Takengon, Kabupaten Aceh Tengah menjadi daerah asal mula Tari Guel. Tari Guel adalah tarian alam yang memiliki kisah sejarah leluhur masyarakat Gayo. Bercerita tentang bagaimana Sengeda dari kerajaan Linge, membangunkan seekor gajah putih yang akan diberikan kepada putri Sultan Aceh di Kutaraja sebagai hadiah.
Tarian ini bermula dari cerita di tanah Gayo tentang mimpi Sengeda, anak Raja Linge ke XIII. Dia bermimpi bertemu kakaknya, Bener Meria yang konon meninggal dunia karena pengkhianatan. Oleh kakaknya, Sengeda diberi petunjuk bagaimana cara mendapatkan Gajah Putih untuk dipersembahkan kepada Sultan Aceh Darussalam. 
Ternyata petunjuk tersebut berguna beberapa tahun kemudian ketika Sengeda diajak Cik Serule, perdana menteri Raja Linge ke XIV memenuhi hajatan sidang tahunan Kesultanan di Ibu Kota Aceh Darussalam. 
Ketika sidang berlangsung, Sengeda menunggu dengan bermain-main di Balai Gading sambil menikmati keagungan istana. Saat itu Sengeda teringat akan mimpinya waktu silam, lalu sesuai petunjuk kakaknya ia melukis seekor gajah berwarna putih pada sehelai daun Neniyun (Pelepah rebung bambu). 
Setelah usai lukisannya itu dihadapkan pada cahaya matahari. Tak di sangka, pantulan cahaya yang indah itu mengundang kekaguman sang Puteri Raja Sultan. Dari lukisan itu, sang Putri menjadi penasaran dan berhasrat memiliki Gajah Putih dalam wujud aslinya. 

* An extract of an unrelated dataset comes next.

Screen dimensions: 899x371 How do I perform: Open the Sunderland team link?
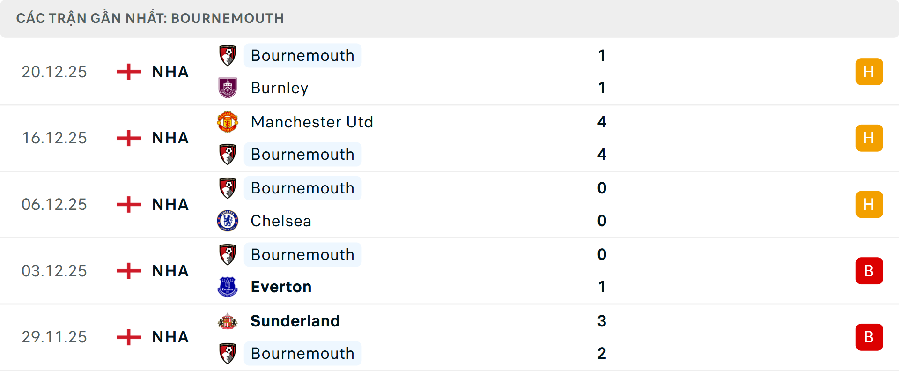point(295,321)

Permintaan itu pun diutarakannya pada Sengeda. Sengeda bersedia menyanggupi dan akan menangkapnya di rimba raya Gayo untuk dihadapkan pada tuan puteri dengan syarat Sultan memberi perintah kepada Cik Serule. 
Dari prosesi pencarian Gajah Putih itulah benih-benih dan paduan Tari Guel berasal. Untuk menjinakkannya, diadakan kenduri membakar kemenyan. Di buat juga bunyi-bunyian dengan memukul-mukul batang kayu atau apa saja yang menghasilkan suara. Selanjutnya sejumlah kerabat Sengeda menari untuk memancing sang Gajah. Alhasil, sang Gajah Putih keluar dari persembunyian. Hanya saja ketika berpapasan dengan rombongan Sengeda, hewan tersebut enggan beranjak dari tempatnya. 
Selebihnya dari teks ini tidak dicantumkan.